* À FAIRE
**A)** Relevez dans l'extrait sur le baiser de Rindy Sam le passage qui commence à « C'est à dire » et se termine à « la culture ! », sans y changer un mot.
**B)** Écrivez la suite de l'extrait sur le baiser de Rindy Sam, à partir de sa dernière phrase.

* EXTRAIT SOURCE
+ + + + + + +

Je déplore qu'il ne soit pas possible de voir une reproduction correcte de ce polyptique (2 ou 3 parties ?).
Cela permettrait de débattre sur des bases concrètes.

Écrit par : kl loth | lundi, 29 octobre 2007

Il est à noter que la grande majorité des artistes sont loin de bénéficier de dédommagements conséquents lorsqu'une de leurs œuvres est endommagée.
J'ai l'expérience d'une œuvre partiellement saccagée, dont le dédommagement fut dérisoire… Quant aux cauchemars occasionnés (préjudice psychologique) ?

Écrit par : kl loth | lundi, 29 octobre 2007

J'ai vu la toile avant le Baiser de Rindy, pendant et après. Et je vous assure que la toile est non peinte, c'est une toile brute. Ce point est désormais incontestable, puisqu'il a été évoqué lors de l'audience au tribunal. La collection a caché ce fait pour entretenir la confusion et permettre à Yvon Lambert de soutirer un maximum d'argent non pas auprès de Rindy Sam mais auprès des assurances.

Écrit par : Jean de la nuit | mardi, 30 octobre 2007

Si la toile est réellement vierge, il faudrait toutefois la remplacer par une toile absolument identique aux deux autres toiles du triptyque.
C'est à dire tendue d'un tissu identique datant d'une trentaine d'années (cf. la date de réalisation de l'œuvre).
S'agit-il d'une toile issue du commerce ? confectionnée par un artisan ? ou encore tendue par l'artiste lui-même ?
Est-elle brute ? apprêtée ? (l'apprêt lui aussi date d'une trentaine d'années)
Voilà pour l'aspect technique de cette restauration.

Ce qui est pénible dans cette histoire, c'est qu'elle offre des prétextes aux détracteurs de l'art contemporain pour s'acharner encore et encore.
Et que le cout déjà exorbitant des frais d'assurance rend difficile le montage financier des expositions.
C'est de l'argent de la culture qui ne profite ni à la création, ni au savoir, mais à un domaine professionnel extérieur à la culture !

Écrit par : kl loth | mardi, 30 octobre 2007

Voici un des articles les plus pertinents que j'ai lu sur cette affaire. C'est un point-de-vue du conseiller artistique de Rindy Sam publié dès le 28 juillet. Je ne partage pas tous les aspects de ce papier. En particulier le côté réconciliation entre les peuples me semble un peu forcé. Pour le reste je trouve ce papier troublant, comme si il nous invitait à quitter le monde dans lequel nous vivons pour comprendre cette affaire.



Le Monde 28 juillet 2007, p. 16

Faut-il condamner un baiser sur une toile ?


Loin d’être un acte de vandalisme, le geste de l’artiste Rindy Sam est un acte d’amour qui parachève la toile ainsi touchée.

+ + + + + + +

[Enregistrements tirés d'une collection]
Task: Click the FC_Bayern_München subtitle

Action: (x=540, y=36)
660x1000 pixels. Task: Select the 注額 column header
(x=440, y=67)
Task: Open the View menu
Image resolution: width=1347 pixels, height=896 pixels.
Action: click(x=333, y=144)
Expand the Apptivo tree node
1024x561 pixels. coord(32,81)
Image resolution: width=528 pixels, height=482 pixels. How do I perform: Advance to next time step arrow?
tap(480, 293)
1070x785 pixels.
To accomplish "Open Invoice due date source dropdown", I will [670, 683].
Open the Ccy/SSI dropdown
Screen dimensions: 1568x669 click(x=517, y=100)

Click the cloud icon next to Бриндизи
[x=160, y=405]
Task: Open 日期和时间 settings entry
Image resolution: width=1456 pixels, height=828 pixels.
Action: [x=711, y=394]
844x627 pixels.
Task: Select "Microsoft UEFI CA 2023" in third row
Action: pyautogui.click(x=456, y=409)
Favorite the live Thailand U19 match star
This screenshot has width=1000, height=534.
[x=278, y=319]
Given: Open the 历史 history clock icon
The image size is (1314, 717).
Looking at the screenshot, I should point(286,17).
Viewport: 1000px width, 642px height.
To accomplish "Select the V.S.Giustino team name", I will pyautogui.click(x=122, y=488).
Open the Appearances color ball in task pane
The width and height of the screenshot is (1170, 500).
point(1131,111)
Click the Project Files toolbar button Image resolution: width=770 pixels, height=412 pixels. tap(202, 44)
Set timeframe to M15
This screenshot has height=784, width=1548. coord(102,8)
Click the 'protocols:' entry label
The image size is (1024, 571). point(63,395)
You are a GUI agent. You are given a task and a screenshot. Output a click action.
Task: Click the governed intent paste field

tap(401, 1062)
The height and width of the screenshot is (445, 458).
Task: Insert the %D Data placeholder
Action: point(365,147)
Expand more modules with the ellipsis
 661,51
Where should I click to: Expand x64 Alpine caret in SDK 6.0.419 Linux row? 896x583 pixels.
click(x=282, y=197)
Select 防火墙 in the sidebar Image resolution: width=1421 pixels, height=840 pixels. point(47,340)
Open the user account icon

+ + + + + + +

* RÉPONSES PAR CONSIGNE
**A)**
C'est à dire tendue d'un tissu identique datant d'une trentaine d'années (cf. la date de réalisation de l'œuvre).
S'agit-il d'une toile issue du commerce ? confectionnée par un artisan ? ou encore tendue par l'artiste lui-même ?
Est-elle brute ? apprêtée ? (l'apprêt lui aussi date d'une trentaine d'années)
Voilà pour l'aspect technique de cette restauration.

Ce qui est pénible dans cette histoire, c'est qu'elle offre des prétextes aux détracteurs de l'art contemporain pour s'acharner encore et encore.
Et que le cout déjà exorbitant des frais d'assurance rend difficile le montage financier des expositions.
C'est de l'argent de la culture qui ne profite ni à la création, ni au savoir, mais à un domaine professionnel extérieur à la culture !

**B)**
L'artiste cambodgienne Rindy Sam a commis, le 19 juillet, à la Galerie Lambert d'Avignon, sur une toile de l'artiste américain Cy Twombly, un geste inouï. Subjuguée en entrant dans la salle où se trouvait un triptyque consacré au Phèdre de Platon autour du Symposium (le Banquet), elle s'est approchée d'une toile immaculée, s'est exposée en écartant les bras. Puis, confie-t-elle, à La Provence : "J'ai déposé un baiser. Une empreinte rouge est restée sur la toile. Je me suis reculée et j'ai trouvé que le tableau était encore plus beau... Vous savez, dans cette salle vouée aux dieux grecs, c'était comme si j'étais bercée, poussée par les dieux... Cette tache rouge sur l'écume blanche est le témoignage de cet instant ; du pouvoir de l'art." Rindy affirme avoir ainsi vécu un acte d'amour d'une grande pureté qu'elle a traduit par ce geste artistique. La galerie a immédiatement porté plainte pour... vandalisme sur cette toile blanche estimée à... 2 millions d'euros. L'artiste a passé la nuit en garde à vue, dans le froid et la saleté d'un cachot, et sera convoquée devant les tribunaux dans les semaines à venir.

Acte troublant à plus d'un titre, tant il interroge la frontière qui sépare le monde des hommes du monde des dieux ou, si l'on veut parler en termes kantiens, ce qui relève du déterminable de ce qui n'en relève pas.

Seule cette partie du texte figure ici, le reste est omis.